Required action ::
Look through the data below. Collect every line where the word "marker" occurs.

----------

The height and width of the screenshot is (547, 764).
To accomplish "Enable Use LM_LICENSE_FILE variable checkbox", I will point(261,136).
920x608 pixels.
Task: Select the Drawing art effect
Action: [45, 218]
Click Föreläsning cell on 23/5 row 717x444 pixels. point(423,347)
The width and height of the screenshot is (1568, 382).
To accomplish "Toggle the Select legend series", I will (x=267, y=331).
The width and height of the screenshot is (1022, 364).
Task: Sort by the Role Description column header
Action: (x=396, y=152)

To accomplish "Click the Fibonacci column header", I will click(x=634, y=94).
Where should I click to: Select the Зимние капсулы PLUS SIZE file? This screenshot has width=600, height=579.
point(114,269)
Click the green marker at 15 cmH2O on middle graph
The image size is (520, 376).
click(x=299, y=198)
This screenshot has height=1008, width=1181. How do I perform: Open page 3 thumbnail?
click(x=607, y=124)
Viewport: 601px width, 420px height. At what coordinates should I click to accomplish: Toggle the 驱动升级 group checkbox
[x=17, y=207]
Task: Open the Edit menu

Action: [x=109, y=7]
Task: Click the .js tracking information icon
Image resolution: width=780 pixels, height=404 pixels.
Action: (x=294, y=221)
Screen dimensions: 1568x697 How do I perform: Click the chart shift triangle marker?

----------

Task answer ::
Click the green marker at 15 cmH2O on middle graph
Screen dimensions: 1568x697 How do I perform: Click the chart shift triangle marker?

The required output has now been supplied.